◆ RECORDS SHOWN
_ _ _

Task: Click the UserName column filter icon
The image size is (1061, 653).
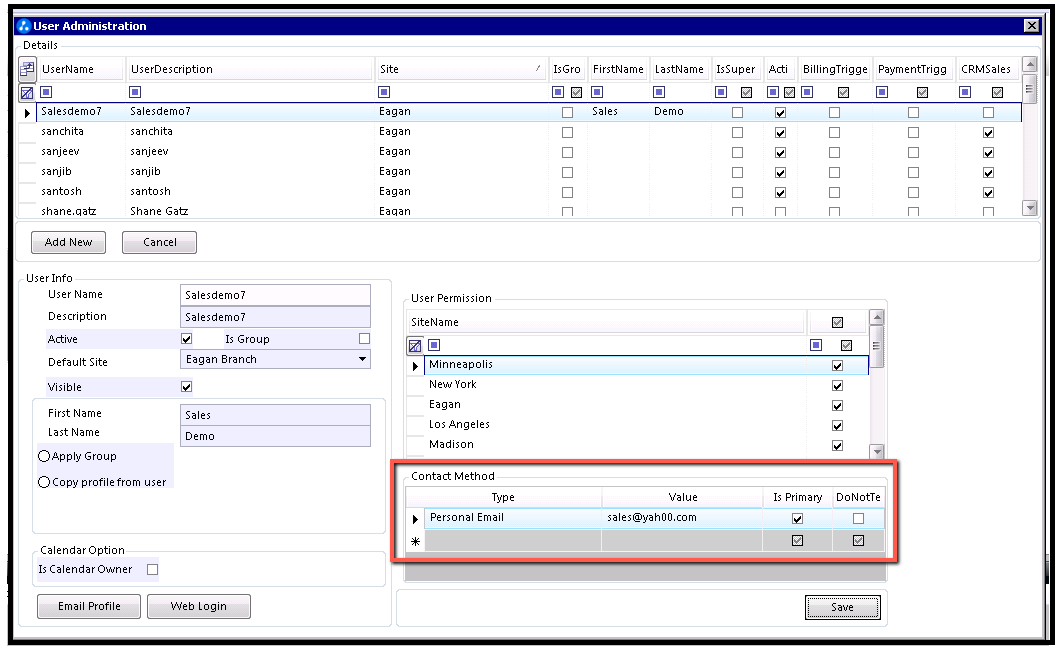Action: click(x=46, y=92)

_ _ _

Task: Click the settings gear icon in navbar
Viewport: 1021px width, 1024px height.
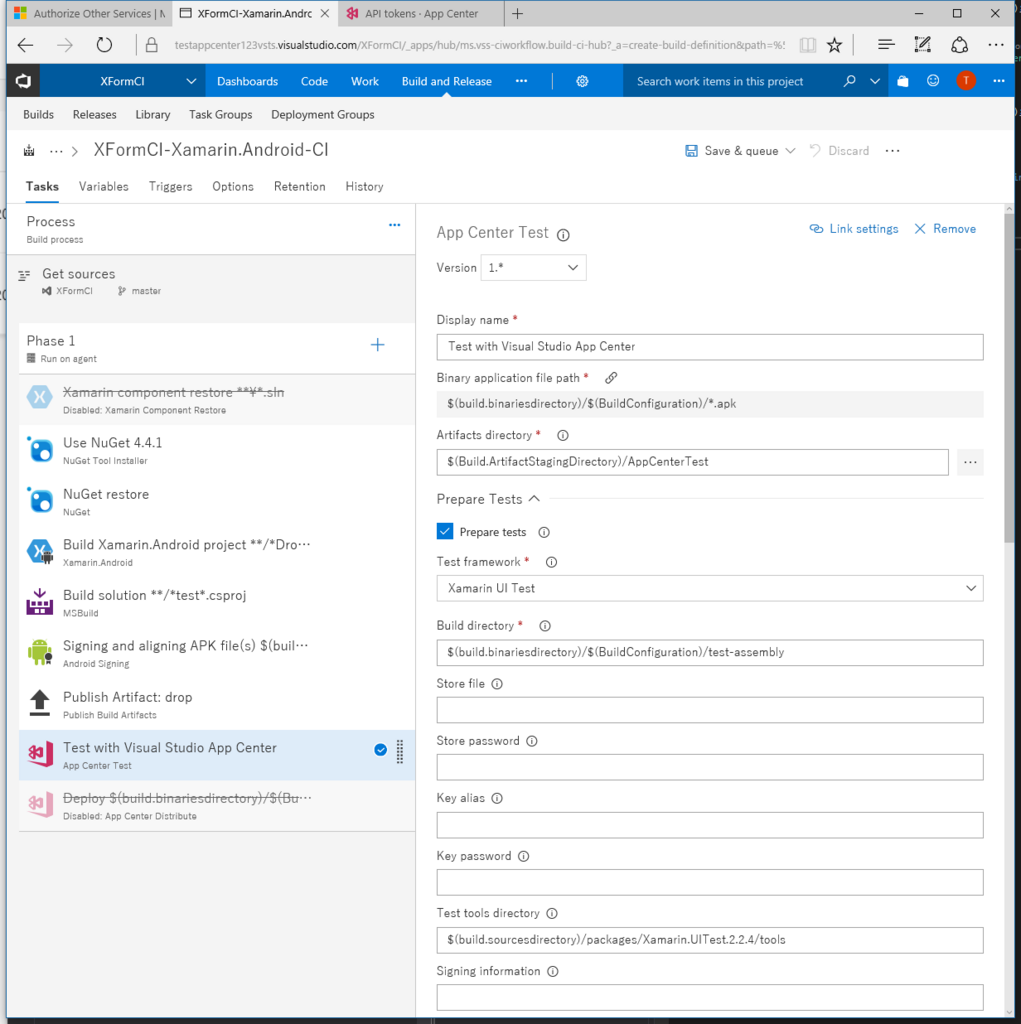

_ _ _

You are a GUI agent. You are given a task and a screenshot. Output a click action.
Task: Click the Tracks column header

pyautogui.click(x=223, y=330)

_ _ _

Going through the listing above, copy out every line that has the string "icon".

Task: Click the UserName column filter icon
Task: Click the settings gear icon in navbar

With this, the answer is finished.